Kaya Noteboom, 58 min

I wanna hear more about this urgent draw towards something god-like!

You, 54 min

In an interview I watched he said he was quite literally fleeing from war. He was enlisted once after his first year of university and he almost died. It was mandatory that if you didn’t finish university you had to enlist again. He refused! And left his upper middle-class family to live with the poor in various counties in Hungary. These areas were communist for the most part (he noted how the people there were oppressed in very similar ways as with other systems). Every 3-6 months he would move to avoid the military bureau finding him.

Kaya Noteboom, 54 min

Ok that is so helpful!

You, 53 min

I do believe externalizing positive affects like faith, hope, etc. are important and during periods of my life they've been vital. You wrote this about LK's book War & War:

“I began to relish disappearing into another person’s faith and I began to long for one of my own. Where is my manuscript? Where is my conviction?”

Kaya Noteboom, 52 min

Oh yes. Conviction. My white whale.

You, 51 min

My draw toward god is something like that... "disappearing into another person's faith.” It's part escapism, part self-annihilation, part relief and freedom. This mix of aspirations that if believed amount to, maybe, a realization of god?
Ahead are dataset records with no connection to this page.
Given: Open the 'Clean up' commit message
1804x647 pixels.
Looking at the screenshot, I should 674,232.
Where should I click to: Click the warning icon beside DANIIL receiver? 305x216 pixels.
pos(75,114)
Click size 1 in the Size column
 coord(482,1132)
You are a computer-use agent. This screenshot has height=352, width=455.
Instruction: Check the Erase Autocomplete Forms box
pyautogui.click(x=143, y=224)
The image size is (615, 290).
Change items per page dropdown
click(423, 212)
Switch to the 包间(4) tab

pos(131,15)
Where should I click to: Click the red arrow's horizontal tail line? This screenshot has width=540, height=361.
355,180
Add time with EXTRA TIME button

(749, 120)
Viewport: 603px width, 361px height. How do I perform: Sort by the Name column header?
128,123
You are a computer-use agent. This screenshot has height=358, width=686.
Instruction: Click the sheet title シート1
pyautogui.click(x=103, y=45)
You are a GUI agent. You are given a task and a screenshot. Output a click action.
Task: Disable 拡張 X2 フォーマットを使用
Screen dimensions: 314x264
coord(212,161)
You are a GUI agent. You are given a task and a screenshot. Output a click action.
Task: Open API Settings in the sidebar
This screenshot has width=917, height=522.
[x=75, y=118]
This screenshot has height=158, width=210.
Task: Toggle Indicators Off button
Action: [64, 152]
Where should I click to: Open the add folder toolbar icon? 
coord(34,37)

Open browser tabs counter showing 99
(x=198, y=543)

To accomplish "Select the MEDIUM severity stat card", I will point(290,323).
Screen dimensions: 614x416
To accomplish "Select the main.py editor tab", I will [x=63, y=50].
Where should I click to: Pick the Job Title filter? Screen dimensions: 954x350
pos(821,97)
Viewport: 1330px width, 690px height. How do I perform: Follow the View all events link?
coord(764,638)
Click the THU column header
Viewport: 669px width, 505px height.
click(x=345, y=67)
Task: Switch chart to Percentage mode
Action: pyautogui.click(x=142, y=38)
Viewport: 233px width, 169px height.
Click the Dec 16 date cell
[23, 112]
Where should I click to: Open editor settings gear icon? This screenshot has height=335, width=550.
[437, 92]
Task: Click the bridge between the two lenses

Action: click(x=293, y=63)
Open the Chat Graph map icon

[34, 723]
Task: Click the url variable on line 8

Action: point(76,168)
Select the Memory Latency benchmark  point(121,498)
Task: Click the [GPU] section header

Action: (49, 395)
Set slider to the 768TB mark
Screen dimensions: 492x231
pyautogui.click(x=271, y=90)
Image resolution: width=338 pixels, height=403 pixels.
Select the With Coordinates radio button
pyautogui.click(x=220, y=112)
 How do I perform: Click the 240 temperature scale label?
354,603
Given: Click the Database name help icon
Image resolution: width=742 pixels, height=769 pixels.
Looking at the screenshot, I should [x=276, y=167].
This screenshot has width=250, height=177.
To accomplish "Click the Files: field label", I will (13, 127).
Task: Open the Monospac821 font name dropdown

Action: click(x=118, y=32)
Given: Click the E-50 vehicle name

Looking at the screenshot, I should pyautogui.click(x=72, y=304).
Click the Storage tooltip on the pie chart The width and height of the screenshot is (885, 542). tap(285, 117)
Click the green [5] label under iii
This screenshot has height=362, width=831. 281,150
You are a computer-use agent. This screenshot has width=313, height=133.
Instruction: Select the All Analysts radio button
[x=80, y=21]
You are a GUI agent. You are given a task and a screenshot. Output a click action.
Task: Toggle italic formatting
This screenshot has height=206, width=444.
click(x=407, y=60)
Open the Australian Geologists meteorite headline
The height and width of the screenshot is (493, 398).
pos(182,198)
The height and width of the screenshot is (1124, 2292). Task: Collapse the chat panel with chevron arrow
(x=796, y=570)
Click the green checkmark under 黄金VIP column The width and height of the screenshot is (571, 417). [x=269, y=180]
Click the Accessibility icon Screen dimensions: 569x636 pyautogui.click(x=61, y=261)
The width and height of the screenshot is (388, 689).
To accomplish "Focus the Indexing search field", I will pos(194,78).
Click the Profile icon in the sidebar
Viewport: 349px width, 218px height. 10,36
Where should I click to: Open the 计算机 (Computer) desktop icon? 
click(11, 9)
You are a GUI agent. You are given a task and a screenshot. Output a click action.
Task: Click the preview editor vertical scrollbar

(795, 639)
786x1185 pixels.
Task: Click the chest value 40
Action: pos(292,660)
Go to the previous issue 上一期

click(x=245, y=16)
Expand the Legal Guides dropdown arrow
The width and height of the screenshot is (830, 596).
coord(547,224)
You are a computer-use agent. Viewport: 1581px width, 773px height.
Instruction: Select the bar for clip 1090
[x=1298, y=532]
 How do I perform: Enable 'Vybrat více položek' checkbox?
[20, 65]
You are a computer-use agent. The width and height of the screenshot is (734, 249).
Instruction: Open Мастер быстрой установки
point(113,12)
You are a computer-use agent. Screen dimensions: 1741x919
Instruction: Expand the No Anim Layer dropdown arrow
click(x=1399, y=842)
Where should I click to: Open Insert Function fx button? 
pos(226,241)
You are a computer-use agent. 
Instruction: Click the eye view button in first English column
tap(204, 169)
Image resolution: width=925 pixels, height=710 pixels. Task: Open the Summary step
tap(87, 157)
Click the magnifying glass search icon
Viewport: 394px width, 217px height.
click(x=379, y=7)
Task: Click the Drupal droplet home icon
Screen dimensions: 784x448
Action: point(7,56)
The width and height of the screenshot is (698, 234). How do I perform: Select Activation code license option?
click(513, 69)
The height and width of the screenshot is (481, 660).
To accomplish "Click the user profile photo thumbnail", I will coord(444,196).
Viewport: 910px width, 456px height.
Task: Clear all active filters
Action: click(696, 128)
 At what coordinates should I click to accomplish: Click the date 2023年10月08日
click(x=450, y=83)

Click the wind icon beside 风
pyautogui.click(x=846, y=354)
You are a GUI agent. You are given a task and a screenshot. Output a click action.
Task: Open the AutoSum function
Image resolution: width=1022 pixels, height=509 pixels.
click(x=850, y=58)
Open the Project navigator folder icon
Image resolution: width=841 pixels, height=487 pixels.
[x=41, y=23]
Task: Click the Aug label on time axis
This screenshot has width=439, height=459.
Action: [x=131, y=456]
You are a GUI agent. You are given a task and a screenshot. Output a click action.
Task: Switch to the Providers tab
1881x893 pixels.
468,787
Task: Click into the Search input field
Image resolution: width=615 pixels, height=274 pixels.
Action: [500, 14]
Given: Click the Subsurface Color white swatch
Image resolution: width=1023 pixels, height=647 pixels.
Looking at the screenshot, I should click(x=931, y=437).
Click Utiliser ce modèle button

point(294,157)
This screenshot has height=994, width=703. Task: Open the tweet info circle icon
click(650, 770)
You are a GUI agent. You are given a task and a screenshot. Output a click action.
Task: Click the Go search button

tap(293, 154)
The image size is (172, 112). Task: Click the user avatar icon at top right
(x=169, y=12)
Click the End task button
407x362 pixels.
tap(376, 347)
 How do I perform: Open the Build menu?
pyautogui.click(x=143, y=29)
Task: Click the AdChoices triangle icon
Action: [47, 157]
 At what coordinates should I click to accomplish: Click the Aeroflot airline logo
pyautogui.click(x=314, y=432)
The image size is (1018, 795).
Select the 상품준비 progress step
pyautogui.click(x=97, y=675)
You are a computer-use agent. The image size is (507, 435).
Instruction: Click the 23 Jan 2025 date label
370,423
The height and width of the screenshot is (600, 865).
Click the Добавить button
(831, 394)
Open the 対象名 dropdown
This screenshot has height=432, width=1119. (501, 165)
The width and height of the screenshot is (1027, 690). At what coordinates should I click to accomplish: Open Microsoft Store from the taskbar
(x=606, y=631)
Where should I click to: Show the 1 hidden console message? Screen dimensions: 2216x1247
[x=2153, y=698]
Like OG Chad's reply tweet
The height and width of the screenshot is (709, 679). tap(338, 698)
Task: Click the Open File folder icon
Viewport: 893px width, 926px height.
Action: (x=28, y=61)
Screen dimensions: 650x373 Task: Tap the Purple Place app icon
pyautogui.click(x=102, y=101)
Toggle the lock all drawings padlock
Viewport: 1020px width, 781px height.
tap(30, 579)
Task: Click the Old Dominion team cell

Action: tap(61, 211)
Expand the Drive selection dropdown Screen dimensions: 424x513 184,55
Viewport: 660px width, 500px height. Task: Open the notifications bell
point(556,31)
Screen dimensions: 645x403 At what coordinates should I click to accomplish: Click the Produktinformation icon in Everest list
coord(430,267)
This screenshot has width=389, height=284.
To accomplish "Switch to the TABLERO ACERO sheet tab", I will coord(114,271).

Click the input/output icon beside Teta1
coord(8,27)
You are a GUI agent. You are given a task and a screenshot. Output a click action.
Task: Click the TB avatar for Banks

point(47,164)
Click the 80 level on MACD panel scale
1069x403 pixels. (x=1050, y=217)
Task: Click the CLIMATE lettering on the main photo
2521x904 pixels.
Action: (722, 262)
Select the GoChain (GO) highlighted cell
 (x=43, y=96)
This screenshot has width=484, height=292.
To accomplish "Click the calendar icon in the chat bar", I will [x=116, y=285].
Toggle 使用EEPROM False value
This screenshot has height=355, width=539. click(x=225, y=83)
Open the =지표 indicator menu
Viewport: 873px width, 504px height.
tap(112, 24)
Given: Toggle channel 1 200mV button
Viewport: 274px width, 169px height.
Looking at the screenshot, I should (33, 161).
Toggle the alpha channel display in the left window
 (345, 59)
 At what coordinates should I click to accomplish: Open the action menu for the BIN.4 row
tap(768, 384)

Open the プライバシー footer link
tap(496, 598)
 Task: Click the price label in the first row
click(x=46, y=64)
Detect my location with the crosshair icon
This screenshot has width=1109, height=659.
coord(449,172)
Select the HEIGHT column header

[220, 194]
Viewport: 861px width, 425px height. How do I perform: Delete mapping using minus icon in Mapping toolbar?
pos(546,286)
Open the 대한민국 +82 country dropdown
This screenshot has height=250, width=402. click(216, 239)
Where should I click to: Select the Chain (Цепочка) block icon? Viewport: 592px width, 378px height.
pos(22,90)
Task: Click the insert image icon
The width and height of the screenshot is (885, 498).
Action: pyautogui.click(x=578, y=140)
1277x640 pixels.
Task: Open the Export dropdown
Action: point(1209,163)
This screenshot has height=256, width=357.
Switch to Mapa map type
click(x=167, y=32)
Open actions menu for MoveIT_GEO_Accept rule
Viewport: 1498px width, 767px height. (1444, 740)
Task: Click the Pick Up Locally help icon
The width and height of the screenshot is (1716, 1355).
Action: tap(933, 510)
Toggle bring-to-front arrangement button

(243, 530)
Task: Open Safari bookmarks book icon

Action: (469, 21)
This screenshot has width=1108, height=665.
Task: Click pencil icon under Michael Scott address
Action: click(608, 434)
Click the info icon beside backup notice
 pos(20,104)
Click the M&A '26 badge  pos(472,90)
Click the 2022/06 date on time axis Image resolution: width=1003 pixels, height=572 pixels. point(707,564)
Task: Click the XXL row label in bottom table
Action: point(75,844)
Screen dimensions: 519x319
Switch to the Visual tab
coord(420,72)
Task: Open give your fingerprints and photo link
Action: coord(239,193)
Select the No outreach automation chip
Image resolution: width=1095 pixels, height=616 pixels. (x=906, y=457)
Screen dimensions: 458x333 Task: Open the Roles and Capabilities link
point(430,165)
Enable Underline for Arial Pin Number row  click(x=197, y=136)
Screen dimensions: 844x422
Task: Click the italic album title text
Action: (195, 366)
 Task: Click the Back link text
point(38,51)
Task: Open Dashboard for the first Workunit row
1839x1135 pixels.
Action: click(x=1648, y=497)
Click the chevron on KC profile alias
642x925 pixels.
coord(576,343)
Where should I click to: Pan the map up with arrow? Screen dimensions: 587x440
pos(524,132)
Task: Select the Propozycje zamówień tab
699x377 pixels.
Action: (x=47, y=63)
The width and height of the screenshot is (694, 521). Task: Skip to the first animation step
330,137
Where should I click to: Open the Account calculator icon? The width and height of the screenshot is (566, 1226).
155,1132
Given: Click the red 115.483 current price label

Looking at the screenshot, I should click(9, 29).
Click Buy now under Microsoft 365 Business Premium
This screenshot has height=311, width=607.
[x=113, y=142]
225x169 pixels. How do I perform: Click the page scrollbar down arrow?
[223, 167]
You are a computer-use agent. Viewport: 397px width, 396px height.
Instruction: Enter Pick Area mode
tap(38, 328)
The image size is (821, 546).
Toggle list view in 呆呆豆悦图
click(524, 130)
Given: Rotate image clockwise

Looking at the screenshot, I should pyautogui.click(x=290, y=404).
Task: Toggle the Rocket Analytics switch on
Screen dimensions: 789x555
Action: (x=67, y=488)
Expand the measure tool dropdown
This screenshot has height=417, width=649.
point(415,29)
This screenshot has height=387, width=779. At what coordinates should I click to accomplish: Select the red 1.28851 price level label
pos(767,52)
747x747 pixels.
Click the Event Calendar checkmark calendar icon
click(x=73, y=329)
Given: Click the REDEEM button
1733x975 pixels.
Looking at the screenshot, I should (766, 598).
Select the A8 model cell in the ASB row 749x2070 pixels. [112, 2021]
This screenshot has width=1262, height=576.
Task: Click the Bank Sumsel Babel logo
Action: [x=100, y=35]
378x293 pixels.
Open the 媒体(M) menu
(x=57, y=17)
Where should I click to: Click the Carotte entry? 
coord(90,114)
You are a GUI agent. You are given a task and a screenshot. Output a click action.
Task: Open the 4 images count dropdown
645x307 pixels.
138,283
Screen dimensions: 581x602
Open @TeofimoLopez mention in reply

What does conviction do for you?

Kaya Noteboom, 49 min

Disappearing into someone else’s faith is totally escapism. But now I really believe, and I think this is one motivation for asking for my own conviction, is that another person’s faith can only take me so far, and it may lead me in an artificial direction. I think the kind of self-annihilation that can be freeing or relieving comes from finding a faith of my own. Faith and conviction are different, but conviction for me is something I could hold onto even with a gun to my head or my arm torn off.

You, 42 min

Does writing support this sense of conviction?

Kaya Noteboom, 37 min

Writing is definitely how I’ve gone about trying to find or cultivate conviction. However, I think writing isn’t enough. I wonder if locating conviction comes from more passive activities that are actually very active. Like paying attention. Like sitting still for a very long time. Writing, I think, can feel like conviction, but I think maybe it’s too busy and declarative of a thing for me to be able to sense conviction long enough to hold onto it.